Reprint permission, courtesy of Dr. Jan van Dijk, 2001


Dr. Jan van Dijk

The Target Population

It is my intention in this contribution to write an outline of a curriculum for severely sensorily deprived children, i.e. deaf-blind children. `Curriculum' means a specific course of study (Webster, New Twentieth Century Dictionary). In order to make this course of study meaningful, I should first try to describe the population which has to be educated by means of it. In my long career in the field of the education of the severely handicapped child I became very aware of the unique status of the child who is deprived of hearing and sight, from birth.

An organism so deprived of the main natural channels of stimulation, responds to such a condition in a very strong way. One can observe how such children try to overcome their loss of vision by pushing on their eyeballs, by staring into the sun or another strong source of light, while moving their hands in front of their eyes. I have explained these stereotyped behaviour patterns as a reaction to sensory loss (van Dijk 1982).
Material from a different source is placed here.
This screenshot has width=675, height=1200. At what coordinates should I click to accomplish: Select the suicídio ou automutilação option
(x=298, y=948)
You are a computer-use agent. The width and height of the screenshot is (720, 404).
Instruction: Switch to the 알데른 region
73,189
It is noticeable that when these children meet a person, they try to climb on his body and they want to be carried around. When nobody is around it is sometimes observed that a child makes `jumping' movements on a windowsill or similar objects. From the deprivation theory I have developed, this behaviour might be explained in terms of lack of mothering. When given an unknown object it is quite possible that the child hardly explores it, but either uses it as an extension of his/her body (e.g. by moving it in front of his/her eyes) or throws it away. This child is not curious and not aroused by the novelty of the new toy.
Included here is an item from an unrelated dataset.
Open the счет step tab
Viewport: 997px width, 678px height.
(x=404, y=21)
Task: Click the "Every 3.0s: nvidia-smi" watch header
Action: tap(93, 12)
In developing a curriculum along gross lines, the type of child on whom I focus is one who is sensorily, emotionally and intellectually deprived of all adequate stimulation.

The aetiology of the children I have in mind is mainly congenital Rubella, but professionals dealing with children who have suffered a multiple sensory loss because of Cytomegalovirus infection (Hanshaw and Dudgeon 1978) or other types of infection in early pre-natal development, may find similar behaviour in these youngsters.

Our Educational Approach

If my deprivation theory is accepted, the educational approach we have employed during the past two decades becomes rather plausible.

An Educational Curriculum

Descriptions of this theory can be found in Tervoort, van de Geest, Hubers, Prins and Snow (1972), Robbins (1977), Cardineaux, Cardineaux and Lowe (1981), Hammer (1982), Hewitt (1982), Coll, Dumoulin and Sourion (1983) and Cardineaux (1983).

A child deprived from birth of his senses of hearing and sight, however partially this might be, tries to make up for his sensory loss and, in order to keep his damaged organism in balance with the environment, exhibits the types of stereotypic behaviour I have described. This balance is very delicate between the child and his environment. When there are minor changes, the child might be already very upset or over-aroused (Berlyne 1960; Hutt and Hutt 1965). This may lead to head banging, biting own lips and fingers, or hours of endless crying.

The first demand of an educational programme is, therefore, that all people in the child's environment try to understand, i.e. try to `read', the child's behaviour. This requires that only people who are familiar with the child's behaviour and who are very sensitive towards his needs will be able to accomplish something positive. When the child bites his fingers one day more than he did the previous one, this behaviour might be interpreted as due to lack of attention given to the child on that particular day. When the child cries for a long time, he might be suffering from his separation from home. When the child pokes his eyes more often than normally, his environment might be too complex for him. By means of his behaviour, however difficult it might be to interpret it, the child signals his needs. The steps the teacher should take depend a great deal on a child's temperament. When the child is over-excited, the teacher might give him a bath where he can relax. When the child is in a state of under-stimulation, the teacher might decide to give him a massage with body cream or carry him around and soothe him.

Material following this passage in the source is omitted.